D'autant que l'ouvrage se veut un viatique pour la jeunesse : "J'ai écrit ce livre pour les jeunes. Parce que j'ai constaté, je constate- et je ne suis pas le seul d'ailleurs- que les jeunes Sénégalais ne connaissent pas leur histoire."
"Belle plume"
Le livre sur Senghor est un document d'histoire et en même temps un récit autobiographique. L'auteur "témoigne non seulement des événements qui ont secoué la jeune République mais aussi, et peut-être surtout, du poids des engagements philosophiques de Senghor dans sa pratique politique". Et par intermittence, sans jamais s'écarter de son sujet principal, Senghor, il dévoile des séquences entières de sa propre vie et de son parcours de haut fonctionnaire de l'administration sénégalaise. Au plan de la forme, il allie rigueur factuelle, profondeur d'analyse et style dépouillé, preuve qu'il n'a pas contribué pour rien à l'élaboration de certains discours de l'un des théoriciens de la Négritude et été par hasard l'un des "nègres" du Président Abdou Diouf.
En effet, Christian Valantin est un esthète de la langue. Ndioro Ndiaye, ancienne ministre socialiste, rapporte que le discours d'Abdou Diouf lors de la venue du pape Jean-Paul 2 à Dakar, en 1992, une visite qui avait suscité beaucoup de réticences de la part de certains chefs religieux musulmans, fait partie de ses chefs d'œuvres. Abdoulaye Élimane Kane ajoute : "Belle plume et maitrise parfaite du Français, il est souvent volontaire pour présenter un texte, ou bien lorsqu'on le sollicite, s'en acquitte à la satisfaction générale. Très sollicité, il arrive souvent à nos rencontres hebdomadaires épuisé mais souriant. Je l'ai vu, à plusieurs reprises, vaincu par la fatigue, tomber dans les bras de Morphée, en réunion de Bureau politique. Mais personne ne lui en tient rigueur, personne ne lui dit rien : ça dure quelques minutes et il se réveille tout seul. Et parfois il recommence. Mais une fois remis d'aplomb il nous gratifie souvent de l'une de ses belles interventions toujours respectueuses des bonnes liaisons entre la consonne terminale d'un mot et la voyelle initiale du mot suivant. Un régal !"

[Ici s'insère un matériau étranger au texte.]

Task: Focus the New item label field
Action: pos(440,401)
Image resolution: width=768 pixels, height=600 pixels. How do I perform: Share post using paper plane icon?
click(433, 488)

"Une seule fois", concède le professeur Kane, sa plume a été publiquement contestée : "Chargés tous les deux de faire un projet de communiqué lors de la campagne présidentielle de 2000, nous y avons travaillé ensemble avec conscience et dévouement. À notre grande surprise dès la fin de la lecture du texte quelqu'un s'est écrié : 'ça manque de souffle'. Bien que peu convaincu de la pertinence de cette remarque j'ai aussitôt rétorqué : 'Dans ce cas ça ne peut être imputé qu'à moi car étant sujet à des crises d'asthme, j'ai le souffle court'. Les protestations de mon camarade d'infortune bien que très audibles furent noyées dans un gigantesque éclat de rire auquel il prit une part conséquente."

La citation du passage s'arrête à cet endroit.